Strangely, though, several prominent bands who started their careers at Lookout! have taken the rights to their old records from the label. Screeching Weasel–who were synonymous with Lookout!–left, ditto Avail. And this week: Green Day, the band who brought in previously unimaginable amounts of money to Lookout!. According to Punknews.org, Green Day supposedly yanked their albums due to unpaid royalties. Because of this, Lookout! had to lay off most of its staff and downsize its release schedule. (That gives you an idea of just how lucrative back catalogues can be.)

Lookout! went into full-bore damage control, posting a blurb on its news page that ostensibly "set the record straight" on the whole affair, but it didn't really say much. Even worse were comments left on a message board by Larry Livermore, who founded Lookout! and discovered Green Day, but sold his stake in the label years ago.

It's about money, and also about bad faith. Lookout has been failing to pay Green Day (and other bands) for years now, and apparently using the money instead to put out a series of terrible records that very few people wanted to buy. Gambling on new bands is part of what a record label does, but you don't do it with other people's money. Green Day could have taken their records away several years ago when Lookout first breached their contract, but they were generous enough to allow Lookout to keep licensing the records in hopes that the label would get back on its feet. No matter how rich a band is, they shouldn't be expected to subsidize a failing label forever, especially when that label isn't doing anything particularly worthwhile. Sorry if that sounds harsh, but it kind of makes me sick to see what's happened to a label I put so much of my heart and soul into.

Listed entries

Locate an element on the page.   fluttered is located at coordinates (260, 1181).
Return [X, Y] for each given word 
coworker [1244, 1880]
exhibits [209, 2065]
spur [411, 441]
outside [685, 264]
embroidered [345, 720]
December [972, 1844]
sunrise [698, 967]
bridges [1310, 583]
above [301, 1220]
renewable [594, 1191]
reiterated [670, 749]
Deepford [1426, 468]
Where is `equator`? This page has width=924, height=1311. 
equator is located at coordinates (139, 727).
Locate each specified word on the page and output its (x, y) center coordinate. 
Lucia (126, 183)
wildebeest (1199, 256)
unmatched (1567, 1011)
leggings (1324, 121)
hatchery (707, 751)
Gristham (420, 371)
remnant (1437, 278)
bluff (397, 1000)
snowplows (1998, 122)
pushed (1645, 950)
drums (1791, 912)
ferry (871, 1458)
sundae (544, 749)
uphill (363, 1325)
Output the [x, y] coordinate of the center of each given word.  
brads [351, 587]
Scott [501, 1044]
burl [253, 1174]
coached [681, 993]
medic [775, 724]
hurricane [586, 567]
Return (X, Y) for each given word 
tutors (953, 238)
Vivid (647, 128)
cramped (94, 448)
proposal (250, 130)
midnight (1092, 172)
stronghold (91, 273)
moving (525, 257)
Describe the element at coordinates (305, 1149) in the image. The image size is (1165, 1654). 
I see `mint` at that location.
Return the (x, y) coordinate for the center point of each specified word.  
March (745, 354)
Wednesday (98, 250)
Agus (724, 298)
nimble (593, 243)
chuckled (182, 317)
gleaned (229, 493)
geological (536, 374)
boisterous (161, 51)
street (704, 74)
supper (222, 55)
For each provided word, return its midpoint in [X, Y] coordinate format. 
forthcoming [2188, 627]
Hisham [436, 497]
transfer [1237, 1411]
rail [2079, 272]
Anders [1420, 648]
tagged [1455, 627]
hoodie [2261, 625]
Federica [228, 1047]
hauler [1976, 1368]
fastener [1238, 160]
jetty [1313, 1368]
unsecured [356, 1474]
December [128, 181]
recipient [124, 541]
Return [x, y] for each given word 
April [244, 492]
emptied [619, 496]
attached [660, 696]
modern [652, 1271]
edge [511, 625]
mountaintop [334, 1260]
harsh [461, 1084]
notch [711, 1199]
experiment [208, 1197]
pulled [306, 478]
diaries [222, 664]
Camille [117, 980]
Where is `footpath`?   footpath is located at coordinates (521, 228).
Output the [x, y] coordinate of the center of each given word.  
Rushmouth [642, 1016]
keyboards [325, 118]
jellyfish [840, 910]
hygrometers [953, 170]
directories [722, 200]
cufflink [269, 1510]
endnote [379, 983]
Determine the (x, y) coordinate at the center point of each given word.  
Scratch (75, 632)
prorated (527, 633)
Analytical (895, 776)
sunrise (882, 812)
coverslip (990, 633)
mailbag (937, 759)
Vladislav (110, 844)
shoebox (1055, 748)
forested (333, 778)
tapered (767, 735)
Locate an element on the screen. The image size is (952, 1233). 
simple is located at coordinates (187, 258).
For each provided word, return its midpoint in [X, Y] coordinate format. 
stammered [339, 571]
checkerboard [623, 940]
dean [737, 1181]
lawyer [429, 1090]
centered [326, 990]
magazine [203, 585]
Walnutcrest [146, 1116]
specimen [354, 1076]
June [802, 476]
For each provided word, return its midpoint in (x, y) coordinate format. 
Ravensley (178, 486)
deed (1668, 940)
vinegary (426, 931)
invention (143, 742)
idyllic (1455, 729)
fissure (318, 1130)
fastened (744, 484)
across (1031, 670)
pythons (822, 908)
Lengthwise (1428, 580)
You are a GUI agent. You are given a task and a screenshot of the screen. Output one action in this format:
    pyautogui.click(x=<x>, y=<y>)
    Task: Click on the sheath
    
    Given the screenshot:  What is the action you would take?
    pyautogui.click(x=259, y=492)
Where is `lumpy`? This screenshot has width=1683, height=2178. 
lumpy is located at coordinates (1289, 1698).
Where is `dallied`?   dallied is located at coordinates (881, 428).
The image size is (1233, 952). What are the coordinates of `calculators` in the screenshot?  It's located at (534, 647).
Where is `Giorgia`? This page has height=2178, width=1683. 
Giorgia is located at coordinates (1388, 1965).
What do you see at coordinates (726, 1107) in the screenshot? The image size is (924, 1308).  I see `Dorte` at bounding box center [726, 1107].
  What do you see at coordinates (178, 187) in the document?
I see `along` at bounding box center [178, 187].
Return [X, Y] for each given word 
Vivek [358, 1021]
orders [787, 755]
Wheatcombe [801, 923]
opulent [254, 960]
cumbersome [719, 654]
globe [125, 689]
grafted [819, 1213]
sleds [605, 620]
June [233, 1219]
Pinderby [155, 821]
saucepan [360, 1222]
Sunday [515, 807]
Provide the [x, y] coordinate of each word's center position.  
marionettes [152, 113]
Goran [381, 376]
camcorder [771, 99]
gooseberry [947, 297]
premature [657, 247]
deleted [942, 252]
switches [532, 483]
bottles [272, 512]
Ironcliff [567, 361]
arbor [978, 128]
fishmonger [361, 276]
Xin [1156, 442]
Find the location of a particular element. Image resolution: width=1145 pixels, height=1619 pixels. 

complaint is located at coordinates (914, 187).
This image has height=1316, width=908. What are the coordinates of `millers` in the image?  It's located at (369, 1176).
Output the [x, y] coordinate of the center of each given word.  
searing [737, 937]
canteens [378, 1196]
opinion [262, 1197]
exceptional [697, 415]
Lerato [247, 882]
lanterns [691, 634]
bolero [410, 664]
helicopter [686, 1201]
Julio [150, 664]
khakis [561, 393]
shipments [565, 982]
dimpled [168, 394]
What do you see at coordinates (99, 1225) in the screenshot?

Tasks to carry out
a – Rewrite the entries from the line containing "cumbersome [719, 654]" down to the line containing "Ironcliff [567, 361]", renaming "saucepan" as "skillet" and leaving everything else unchanged; return only those lines.
b – Continue the passage about Green Day withdrawing its albums from Lookout! from the point where it ends.
The passage and the entries are unrelated material.

Responses per task
a –
cumbersome [719, 654]
globe [125, 689]
grafted [819, 1213]
sleds [605, 620]
June [233, 1219]
Pinderby [155, 821]
skillet [360, 1222]
Sunday [515, 807]
Provide the [x, y] coordinate of each word's center position.  
marionettes [152, 113]
Goran [381, 376]
camcorder [771, 99]
gooseberry [947, 297]
premature [657, 247]
deleted [942, 252]
switches [532, 483]
bottles [272, 512]
Ironcliff [567, 361]

b –
Ouch. It's uncertain what this means for the future of one of the most successful independent labels of the past 20 years, though their current roster–such as Ted Leo, The Reputation, Troubled Hubble, and others–can't feel too good about the situation.

Bands who have left the DIY, anti-corporate indie-rock world for the "big leagues" of major labels like to say they've been screwed over by indie labels so many times that the whole "indie vs. major" debate is moot. Events like the Green Day fiasco give those arguments more weight, and indie labels on the whole take the hit. It's too bad on a lot of levels. Hopefully Lookout! will recover, but its reputation may be forever tarnished.